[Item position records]

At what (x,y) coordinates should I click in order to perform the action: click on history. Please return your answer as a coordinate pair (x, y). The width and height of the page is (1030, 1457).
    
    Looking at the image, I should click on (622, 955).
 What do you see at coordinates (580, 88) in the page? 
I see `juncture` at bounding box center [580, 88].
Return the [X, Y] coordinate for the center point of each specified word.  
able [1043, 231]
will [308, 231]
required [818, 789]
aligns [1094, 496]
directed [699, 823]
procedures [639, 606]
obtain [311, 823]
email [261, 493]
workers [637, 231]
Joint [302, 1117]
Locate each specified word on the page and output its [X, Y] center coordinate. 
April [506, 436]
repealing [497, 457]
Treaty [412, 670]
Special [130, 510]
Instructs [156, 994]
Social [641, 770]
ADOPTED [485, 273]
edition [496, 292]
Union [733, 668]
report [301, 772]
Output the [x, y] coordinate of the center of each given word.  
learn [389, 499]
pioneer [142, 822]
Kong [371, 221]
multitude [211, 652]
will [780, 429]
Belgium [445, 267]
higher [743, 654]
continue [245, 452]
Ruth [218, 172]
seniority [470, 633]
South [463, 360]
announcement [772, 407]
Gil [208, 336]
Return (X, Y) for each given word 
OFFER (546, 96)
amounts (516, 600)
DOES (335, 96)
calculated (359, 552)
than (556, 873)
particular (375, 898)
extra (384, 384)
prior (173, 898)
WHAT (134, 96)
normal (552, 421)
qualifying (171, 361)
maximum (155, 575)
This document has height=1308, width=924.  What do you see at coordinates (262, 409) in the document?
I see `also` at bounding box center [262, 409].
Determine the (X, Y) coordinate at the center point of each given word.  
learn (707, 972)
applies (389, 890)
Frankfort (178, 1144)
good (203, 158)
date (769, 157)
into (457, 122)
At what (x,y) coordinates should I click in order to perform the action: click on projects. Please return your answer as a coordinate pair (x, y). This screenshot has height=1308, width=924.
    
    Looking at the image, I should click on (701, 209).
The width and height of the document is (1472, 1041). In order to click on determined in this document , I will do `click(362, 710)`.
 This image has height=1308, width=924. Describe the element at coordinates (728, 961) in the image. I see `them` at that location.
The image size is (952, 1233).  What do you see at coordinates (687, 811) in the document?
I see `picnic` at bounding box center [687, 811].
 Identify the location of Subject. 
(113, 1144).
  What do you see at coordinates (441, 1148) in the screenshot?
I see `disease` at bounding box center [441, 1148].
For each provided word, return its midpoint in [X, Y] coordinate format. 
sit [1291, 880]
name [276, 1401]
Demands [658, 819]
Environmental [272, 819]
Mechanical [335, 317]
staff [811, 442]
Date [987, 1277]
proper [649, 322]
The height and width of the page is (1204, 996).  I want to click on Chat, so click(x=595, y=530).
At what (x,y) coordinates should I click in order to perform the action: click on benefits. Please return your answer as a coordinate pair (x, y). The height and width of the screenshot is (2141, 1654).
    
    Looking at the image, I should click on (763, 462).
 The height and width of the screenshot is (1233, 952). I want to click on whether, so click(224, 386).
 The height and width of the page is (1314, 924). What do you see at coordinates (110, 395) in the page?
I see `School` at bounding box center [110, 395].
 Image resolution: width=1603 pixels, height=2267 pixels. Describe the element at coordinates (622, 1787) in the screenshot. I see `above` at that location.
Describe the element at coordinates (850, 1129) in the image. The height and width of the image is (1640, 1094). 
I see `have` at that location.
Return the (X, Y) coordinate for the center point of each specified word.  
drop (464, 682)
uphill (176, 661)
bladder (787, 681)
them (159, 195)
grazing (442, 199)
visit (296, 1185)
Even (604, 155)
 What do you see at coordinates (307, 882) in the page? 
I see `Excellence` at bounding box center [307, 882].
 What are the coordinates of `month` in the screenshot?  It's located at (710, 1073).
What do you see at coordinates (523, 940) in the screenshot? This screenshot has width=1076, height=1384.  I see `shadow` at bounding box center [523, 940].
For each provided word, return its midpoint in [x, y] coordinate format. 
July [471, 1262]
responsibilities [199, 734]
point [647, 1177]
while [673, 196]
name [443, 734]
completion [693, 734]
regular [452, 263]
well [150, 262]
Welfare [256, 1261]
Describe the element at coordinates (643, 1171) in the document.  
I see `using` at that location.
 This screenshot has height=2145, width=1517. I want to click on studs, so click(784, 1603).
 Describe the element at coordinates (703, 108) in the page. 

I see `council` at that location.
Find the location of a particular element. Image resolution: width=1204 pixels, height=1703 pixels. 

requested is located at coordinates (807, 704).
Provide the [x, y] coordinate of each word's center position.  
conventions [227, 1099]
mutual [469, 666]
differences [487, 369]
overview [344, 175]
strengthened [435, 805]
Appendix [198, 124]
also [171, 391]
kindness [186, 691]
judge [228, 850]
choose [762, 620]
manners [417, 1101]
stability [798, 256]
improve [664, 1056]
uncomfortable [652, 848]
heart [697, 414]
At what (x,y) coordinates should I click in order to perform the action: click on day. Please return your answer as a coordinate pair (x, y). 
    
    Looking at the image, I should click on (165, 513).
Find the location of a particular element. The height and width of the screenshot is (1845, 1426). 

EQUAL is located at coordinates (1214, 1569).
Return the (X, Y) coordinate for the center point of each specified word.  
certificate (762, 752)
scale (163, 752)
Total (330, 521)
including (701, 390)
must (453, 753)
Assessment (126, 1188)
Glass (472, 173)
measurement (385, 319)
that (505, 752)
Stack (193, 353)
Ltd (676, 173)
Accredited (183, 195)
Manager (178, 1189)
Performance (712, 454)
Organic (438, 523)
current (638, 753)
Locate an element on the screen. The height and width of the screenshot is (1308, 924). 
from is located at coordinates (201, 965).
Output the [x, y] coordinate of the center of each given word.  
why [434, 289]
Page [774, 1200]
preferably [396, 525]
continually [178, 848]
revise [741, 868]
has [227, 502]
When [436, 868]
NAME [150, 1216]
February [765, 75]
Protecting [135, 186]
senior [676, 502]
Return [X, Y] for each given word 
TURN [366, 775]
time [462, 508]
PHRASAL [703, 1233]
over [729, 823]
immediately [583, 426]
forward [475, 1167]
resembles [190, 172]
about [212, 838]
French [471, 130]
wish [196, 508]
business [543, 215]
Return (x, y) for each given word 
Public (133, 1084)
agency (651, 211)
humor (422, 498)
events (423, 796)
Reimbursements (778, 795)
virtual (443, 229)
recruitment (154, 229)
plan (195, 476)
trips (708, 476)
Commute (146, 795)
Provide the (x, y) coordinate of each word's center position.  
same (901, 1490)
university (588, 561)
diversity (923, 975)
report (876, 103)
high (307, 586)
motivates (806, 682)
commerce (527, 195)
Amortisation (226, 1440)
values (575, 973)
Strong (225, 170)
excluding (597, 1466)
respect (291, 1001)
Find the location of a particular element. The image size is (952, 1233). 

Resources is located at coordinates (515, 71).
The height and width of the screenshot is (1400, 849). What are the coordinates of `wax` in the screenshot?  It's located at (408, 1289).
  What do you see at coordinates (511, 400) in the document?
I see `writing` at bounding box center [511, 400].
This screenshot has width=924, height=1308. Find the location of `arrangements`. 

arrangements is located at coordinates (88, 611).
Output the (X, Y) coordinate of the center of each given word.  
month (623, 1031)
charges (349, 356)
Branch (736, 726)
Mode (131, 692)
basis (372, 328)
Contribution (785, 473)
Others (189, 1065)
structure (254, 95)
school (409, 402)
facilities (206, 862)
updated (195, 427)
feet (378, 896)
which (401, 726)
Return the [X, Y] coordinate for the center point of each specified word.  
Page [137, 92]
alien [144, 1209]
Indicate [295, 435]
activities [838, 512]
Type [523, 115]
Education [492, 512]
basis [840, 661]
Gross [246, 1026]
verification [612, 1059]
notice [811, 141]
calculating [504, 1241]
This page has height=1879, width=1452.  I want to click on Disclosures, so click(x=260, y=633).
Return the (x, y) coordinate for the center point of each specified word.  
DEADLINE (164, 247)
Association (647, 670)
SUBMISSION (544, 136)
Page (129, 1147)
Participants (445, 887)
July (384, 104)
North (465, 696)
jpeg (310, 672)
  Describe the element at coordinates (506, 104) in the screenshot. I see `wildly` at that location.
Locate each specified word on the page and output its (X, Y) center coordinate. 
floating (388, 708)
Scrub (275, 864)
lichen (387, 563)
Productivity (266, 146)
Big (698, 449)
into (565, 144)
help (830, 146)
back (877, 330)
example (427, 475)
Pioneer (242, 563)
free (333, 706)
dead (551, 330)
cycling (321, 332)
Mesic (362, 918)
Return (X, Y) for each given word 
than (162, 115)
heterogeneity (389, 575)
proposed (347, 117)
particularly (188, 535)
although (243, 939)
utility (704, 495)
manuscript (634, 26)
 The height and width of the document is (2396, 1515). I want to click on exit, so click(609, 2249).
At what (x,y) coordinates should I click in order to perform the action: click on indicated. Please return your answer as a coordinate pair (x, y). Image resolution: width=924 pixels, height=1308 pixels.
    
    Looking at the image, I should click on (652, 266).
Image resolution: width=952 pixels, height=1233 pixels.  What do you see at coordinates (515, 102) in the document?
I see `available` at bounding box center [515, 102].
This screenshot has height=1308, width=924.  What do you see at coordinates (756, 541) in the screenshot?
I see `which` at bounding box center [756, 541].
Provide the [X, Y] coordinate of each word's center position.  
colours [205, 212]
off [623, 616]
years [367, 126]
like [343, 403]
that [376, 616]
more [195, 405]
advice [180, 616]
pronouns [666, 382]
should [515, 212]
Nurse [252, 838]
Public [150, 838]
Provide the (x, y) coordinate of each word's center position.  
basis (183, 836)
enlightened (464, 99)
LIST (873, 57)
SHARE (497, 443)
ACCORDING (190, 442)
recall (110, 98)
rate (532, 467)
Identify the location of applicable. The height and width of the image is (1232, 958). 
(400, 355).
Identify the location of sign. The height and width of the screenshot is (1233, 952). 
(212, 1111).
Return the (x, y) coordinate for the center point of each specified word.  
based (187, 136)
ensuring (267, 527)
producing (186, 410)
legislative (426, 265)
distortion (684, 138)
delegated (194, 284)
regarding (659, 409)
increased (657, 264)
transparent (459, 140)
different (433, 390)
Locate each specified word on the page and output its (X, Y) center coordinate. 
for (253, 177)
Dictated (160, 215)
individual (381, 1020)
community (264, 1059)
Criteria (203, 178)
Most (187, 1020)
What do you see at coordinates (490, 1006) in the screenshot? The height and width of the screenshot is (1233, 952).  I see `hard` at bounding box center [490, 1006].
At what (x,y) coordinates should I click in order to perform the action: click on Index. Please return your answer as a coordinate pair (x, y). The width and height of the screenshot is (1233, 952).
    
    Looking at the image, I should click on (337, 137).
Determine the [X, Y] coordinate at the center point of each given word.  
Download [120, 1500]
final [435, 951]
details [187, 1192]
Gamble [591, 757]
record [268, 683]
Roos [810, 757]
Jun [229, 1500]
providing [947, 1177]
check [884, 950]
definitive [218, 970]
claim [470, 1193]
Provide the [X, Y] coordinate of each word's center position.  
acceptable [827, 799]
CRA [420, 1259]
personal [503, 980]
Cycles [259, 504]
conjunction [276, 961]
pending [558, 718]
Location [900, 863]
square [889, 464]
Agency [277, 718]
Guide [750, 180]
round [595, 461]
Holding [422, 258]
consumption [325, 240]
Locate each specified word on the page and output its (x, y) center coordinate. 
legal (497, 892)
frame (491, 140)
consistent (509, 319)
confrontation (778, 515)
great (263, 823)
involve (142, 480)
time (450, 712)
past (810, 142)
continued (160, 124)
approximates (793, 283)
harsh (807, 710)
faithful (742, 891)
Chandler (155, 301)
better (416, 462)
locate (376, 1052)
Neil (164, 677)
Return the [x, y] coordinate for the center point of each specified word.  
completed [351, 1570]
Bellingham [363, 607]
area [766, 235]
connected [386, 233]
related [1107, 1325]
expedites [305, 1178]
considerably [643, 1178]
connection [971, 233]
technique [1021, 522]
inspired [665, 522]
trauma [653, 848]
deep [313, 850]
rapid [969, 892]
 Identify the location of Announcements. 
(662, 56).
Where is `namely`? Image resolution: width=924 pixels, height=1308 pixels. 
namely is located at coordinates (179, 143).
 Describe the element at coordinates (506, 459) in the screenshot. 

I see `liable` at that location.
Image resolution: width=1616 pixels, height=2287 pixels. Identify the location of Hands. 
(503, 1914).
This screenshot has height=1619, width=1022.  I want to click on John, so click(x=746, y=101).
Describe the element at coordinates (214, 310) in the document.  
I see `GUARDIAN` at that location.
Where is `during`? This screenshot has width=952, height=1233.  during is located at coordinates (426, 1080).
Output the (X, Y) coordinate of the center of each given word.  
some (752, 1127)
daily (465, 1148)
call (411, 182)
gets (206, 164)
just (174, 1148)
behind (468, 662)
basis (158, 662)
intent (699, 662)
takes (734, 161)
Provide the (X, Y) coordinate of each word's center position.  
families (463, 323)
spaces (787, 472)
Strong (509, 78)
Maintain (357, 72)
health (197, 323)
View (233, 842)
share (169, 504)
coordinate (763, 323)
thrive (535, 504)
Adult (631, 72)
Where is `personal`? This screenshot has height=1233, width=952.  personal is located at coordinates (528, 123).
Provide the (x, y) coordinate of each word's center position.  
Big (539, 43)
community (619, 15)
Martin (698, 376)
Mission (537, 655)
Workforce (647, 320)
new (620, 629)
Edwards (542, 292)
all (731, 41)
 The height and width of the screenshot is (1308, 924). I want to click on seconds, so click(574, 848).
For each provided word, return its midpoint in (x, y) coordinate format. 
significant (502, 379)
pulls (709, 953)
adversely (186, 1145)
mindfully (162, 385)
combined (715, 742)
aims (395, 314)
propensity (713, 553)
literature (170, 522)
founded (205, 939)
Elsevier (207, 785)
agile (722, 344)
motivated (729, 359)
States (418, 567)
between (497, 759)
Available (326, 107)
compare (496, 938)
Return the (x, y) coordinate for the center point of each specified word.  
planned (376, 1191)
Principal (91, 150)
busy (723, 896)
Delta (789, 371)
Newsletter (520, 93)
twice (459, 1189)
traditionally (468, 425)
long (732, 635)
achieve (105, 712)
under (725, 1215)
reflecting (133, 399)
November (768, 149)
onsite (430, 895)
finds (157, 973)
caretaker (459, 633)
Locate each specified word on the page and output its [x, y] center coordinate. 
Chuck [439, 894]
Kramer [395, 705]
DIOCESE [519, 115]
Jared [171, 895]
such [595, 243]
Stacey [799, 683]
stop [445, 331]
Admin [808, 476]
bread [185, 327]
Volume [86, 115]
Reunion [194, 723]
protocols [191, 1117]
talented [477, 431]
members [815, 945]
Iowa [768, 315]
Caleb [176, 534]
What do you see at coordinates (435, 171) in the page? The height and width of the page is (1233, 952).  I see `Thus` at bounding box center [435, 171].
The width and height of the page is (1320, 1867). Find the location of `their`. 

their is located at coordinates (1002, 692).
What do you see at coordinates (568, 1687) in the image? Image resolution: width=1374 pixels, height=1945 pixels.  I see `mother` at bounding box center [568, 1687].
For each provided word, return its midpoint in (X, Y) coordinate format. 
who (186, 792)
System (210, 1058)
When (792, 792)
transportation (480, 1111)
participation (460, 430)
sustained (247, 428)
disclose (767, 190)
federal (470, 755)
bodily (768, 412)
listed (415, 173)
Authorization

Do this — Return, without any changes, the lines from the line with "details [187, 1192]" up to and including the line with "This screenshot has height=1619, width=1022.".

Task output —
details [187, 1192]
Gamble [591, 757]
record [268, 683]
Roos [810, 757]
Jun [229, 1500]
providing [947, 1177]
check [884, 950]
definitive [218, 970]
claim [470, 1193]
Provide the [X, Y] coordinate of each word's center position.  
acceptable [827, 799]
CRA [420, 1259]
personal [503, 980]
Cycles [259, 504]
conjunction [276, 961]
pending [558, 718]
Location [900, 863]
square [889, 464]
Agency [277, 718]
Guide [750, 180]
round [595, 461]
Holding [422, 258]
consumption [325, 240]
Locate each specified word on the page and output its (x, y) center coordinate. 
legal (497, 892)
frame (491, 140)
consistent (509, 319)
confrontation (778, 515)
great (263, 823)
involve (142, 480)
time (450, 712)
past (810, 142)
continued (160, 124)
approximates (793, 283)
harsh (807, 710)
faithful (742, 891)
Chandler (155, 301)
better (416, 462)
locate (376, 1052)
Neil (164, 677)
Return the [x, y] coordinate for the center point of each specified word.  
completed [351, 1570]
Bellingham [363, 607]
area [766, 235]
connected [386, 233]
related [1107, 1325]
expedites [305, 1178]
considerably [643, 1178]
connection [971, 233]
technique [1021, 522]
inspired [665, 522]
trauma [653, 848]
deep [313, 850]
rapid [969, 892]
 Identify the location of Announcements. 
(662, 56).
Where is `namely`? Image resolution: width=924 pixels, height=1308 pixels. 
namely is located at coordinates (179, 143).
 Describe the element at coordinates (506, 459) in the screenshot. 

I see `liable` at that location.
Image resolution: width=1616 pixels, height=2287 pixels. Identify the location of Hands. 
(503, 1914).
This screenshot has height=1619, width=1022.  I want to click on John, so click(x=746, y=101).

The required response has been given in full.